BY Taylor Dafoe, November 20, 2017

Hannah Whitaker, Spin, 2017. Courtesy Marinaro Gallery

The photographs that made up Hannah Whitaker’s exhibition Hide Your Daughters at Marinaro Gallery don’t look like photographs. It’s their strongest characteristic, but also, ultimately, their weakest.

Whitaker’s works are created through an arduous process of in-camera masking and multiple exposures in which she samples her own photos of everyday textures – metal grates and fences – as well as pieces of colored paper, then cuts them up and creates various screens to alter a 4×5 sheet of film in the camera. The results look like collaged cutouts or Photoshop sketches, with repeating shapes and textures.

The first references that come to mind aren’t necessarily photo-based, but that may be fitting, since the pictures are very much about translation and communication. The playful geometric patterns suggest elementary graphic design, evoking the Memphis Group and other ‘80s-era design tropes. The allusions to contemporary photography have to do more with formal decisions than the aesthetics of the pictures themselves – Lucas Blalock’s use of clone stamping (a Photoshop tool), or Jessica Eaton’s in-camera experiments.

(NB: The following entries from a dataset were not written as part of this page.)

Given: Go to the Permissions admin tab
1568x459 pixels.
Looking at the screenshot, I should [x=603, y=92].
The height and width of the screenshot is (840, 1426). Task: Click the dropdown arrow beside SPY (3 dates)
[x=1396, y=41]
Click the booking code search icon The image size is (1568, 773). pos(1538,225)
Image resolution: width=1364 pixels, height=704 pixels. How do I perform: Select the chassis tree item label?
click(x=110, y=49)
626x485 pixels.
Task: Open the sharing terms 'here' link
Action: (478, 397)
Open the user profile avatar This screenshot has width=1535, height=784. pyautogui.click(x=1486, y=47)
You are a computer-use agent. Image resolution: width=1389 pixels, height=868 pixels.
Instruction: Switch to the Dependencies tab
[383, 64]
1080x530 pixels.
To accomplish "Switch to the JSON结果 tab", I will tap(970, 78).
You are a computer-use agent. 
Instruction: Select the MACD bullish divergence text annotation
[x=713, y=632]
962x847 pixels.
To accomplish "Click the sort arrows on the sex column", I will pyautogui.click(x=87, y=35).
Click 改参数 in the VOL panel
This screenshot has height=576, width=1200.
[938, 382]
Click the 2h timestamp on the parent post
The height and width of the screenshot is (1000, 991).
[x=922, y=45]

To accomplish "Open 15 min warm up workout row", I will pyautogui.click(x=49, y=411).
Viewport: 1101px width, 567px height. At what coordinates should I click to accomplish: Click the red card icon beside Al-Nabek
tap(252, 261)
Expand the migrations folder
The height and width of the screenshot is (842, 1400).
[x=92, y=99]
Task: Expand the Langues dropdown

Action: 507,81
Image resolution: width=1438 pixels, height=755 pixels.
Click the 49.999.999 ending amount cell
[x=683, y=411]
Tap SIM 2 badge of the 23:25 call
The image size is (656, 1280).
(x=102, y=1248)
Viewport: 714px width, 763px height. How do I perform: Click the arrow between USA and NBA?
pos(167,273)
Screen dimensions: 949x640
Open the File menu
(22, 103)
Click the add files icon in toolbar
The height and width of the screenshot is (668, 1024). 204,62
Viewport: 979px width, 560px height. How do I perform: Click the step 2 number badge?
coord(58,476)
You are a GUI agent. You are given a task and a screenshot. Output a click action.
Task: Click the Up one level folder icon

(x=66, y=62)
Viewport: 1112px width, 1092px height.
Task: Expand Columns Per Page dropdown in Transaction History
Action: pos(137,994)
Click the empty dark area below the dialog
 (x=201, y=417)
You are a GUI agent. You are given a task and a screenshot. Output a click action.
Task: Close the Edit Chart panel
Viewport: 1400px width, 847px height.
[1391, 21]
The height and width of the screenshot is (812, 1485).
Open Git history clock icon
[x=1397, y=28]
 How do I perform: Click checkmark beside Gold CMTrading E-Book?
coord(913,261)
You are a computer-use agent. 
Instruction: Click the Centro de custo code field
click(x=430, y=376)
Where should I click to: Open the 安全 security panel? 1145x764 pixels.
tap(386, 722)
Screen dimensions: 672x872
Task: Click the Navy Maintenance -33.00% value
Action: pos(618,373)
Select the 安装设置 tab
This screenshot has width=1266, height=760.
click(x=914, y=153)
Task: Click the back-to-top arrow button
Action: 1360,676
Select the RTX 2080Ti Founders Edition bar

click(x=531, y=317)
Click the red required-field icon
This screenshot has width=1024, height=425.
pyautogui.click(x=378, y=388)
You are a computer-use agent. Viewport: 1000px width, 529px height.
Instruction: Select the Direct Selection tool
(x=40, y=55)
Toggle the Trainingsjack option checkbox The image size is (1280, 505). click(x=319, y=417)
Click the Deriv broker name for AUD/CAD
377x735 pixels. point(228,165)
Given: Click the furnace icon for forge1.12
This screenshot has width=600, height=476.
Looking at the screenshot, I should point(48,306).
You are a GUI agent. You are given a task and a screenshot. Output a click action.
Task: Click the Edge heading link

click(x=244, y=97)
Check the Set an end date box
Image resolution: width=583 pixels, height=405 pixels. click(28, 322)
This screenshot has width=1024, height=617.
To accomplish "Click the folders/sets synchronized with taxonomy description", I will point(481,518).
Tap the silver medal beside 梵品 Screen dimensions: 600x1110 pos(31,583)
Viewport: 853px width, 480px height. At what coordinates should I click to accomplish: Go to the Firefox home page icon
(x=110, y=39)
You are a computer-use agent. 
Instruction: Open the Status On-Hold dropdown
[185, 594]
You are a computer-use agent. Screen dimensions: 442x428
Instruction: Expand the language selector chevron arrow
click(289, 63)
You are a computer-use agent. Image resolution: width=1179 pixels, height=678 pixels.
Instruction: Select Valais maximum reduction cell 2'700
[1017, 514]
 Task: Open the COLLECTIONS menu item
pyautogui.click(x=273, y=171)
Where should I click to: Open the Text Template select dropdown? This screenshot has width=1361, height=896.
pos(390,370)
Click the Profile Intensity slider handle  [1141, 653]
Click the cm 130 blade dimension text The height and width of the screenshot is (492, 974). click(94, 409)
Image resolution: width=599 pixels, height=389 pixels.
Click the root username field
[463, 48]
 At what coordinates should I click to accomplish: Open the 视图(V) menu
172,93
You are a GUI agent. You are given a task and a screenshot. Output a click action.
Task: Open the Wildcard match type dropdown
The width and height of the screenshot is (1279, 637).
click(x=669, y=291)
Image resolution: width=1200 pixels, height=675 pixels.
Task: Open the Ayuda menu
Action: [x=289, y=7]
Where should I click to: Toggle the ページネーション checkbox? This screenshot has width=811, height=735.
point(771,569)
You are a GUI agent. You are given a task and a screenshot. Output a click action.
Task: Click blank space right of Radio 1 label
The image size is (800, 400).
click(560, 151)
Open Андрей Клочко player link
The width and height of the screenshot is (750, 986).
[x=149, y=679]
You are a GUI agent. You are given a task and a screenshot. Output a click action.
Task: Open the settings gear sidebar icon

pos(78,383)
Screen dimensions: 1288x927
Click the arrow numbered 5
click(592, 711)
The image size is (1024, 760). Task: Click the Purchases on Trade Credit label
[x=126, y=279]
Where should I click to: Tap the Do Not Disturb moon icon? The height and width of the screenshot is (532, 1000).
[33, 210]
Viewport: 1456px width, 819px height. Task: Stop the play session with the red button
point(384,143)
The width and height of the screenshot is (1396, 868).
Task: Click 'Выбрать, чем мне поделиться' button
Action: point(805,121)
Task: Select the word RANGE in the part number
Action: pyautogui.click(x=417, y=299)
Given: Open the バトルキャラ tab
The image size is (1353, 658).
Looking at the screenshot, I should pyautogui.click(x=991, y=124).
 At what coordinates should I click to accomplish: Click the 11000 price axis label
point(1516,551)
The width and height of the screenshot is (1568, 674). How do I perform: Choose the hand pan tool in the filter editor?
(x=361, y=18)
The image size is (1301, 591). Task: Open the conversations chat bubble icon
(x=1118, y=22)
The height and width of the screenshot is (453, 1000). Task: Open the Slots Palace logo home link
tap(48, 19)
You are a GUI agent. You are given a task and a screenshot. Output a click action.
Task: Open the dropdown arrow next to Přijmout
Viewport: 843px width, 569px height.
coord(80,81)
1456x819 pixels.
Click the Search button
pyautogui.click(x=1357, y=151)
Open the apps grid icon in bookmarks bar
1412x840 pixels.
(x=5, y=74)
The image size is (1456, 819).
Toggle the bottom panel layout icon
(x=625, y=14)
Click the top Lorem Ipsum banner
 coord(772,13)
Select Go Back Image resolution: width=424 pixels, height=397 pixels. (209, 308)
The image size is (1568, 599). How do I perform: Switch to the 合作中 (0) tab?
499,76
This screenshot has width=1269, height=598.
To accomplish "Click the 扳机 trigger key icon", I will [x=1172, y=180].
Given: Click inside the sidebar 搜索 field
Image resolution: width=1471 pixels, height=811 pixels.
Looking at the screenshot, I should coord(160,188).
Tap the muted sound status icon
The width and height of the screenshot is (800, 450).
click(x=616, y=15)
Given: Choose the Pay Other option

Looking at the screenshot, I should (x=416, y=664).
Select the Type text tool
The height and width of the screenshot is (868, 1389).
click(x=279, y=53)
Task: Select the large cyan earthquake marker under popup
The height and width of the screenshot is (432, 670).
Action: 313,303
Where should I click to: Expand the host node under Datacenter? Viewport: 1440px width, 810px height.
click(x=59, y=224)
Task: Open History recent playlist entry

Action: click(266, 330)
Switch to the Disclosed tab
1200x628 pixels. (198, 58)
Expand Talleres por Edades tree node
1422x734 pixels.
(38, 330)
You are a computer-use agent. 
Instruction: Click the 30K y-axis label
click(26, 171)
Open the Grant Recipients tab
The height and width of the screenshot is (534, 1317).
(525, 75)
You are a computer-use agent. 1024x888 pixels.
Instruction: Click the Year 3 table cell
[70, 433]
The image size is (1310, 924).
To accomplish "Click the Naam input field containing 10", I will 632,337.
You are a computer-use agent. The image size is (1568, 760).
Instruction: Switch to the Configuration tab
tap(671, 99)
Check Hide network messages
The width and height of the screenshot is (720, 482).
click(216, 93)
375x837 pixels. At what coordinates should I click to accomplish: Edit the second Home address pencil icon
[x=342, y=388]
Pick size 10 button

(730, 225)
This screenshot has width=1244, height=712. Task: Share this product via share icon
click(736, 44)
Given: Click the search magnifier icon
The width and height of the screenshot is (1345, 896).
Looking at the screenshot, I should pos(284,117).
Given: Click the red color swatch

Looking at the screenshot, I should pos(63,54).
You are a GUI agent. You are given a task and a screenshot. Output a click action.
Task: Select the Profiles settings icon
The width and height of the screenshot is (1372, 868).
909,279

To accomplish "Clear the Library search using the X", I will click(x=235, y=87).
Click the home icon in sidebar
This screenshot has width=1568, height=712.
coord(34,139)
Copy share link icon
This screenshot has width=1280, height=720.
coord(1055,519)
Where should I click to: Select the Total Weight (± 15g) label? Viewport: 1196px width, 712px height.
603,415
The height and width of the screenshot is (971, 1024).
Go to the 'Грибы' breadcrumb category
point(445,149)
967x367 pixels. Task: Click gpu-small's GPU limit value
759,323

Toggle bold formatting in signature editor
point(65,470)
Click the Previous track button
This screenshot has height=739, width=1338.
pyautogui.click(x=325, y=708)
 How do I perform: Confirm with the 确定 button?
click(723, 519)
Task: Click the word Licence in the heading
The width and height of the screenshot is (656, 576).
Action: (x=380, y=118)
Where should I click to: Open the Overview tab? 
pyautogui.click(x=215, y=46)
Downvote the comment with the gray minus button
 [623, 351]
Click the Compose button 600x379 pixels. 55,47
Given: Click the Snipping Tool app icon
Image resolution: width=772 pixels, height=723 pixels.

Hannah Whitaker, Kick, 2017. Courtesy Marinaro Gallery

Also spliced throughout the series were silhouettes of arms, hands, and feet whose arrangements mimic signs and symbols. In a pair of works titled Thumbs Up and Thumbs Down (both 2017), the eponymous symbols form a cheeky take on criticism in the era of social-media “likes.” In Talk, (2017), a sequence of sign-language symbols formed by a hand are arranged to create a message at the bottom of the image. The decoded message, though, reads like gibberish – a combination of random letters and numbers. Then again, perhaps that’s not the point. These symbols wind up representing the semiotic constraints of visual communication, especially in these the days of emojis and rampant image-sharing, where entire conversations are had without the exchange of words.

The surfaces of Whitaker’s photos aren’t as interesting as the formal gestures and in-camera experimentation behind them. But even up close, it was hard to distinguish the photographs from a rough-hewn Photoshop sketch, and it’s hard not to think that the pictures would be stronger if we didn’t need press-release exposition to appreciate the inspired technique behind them.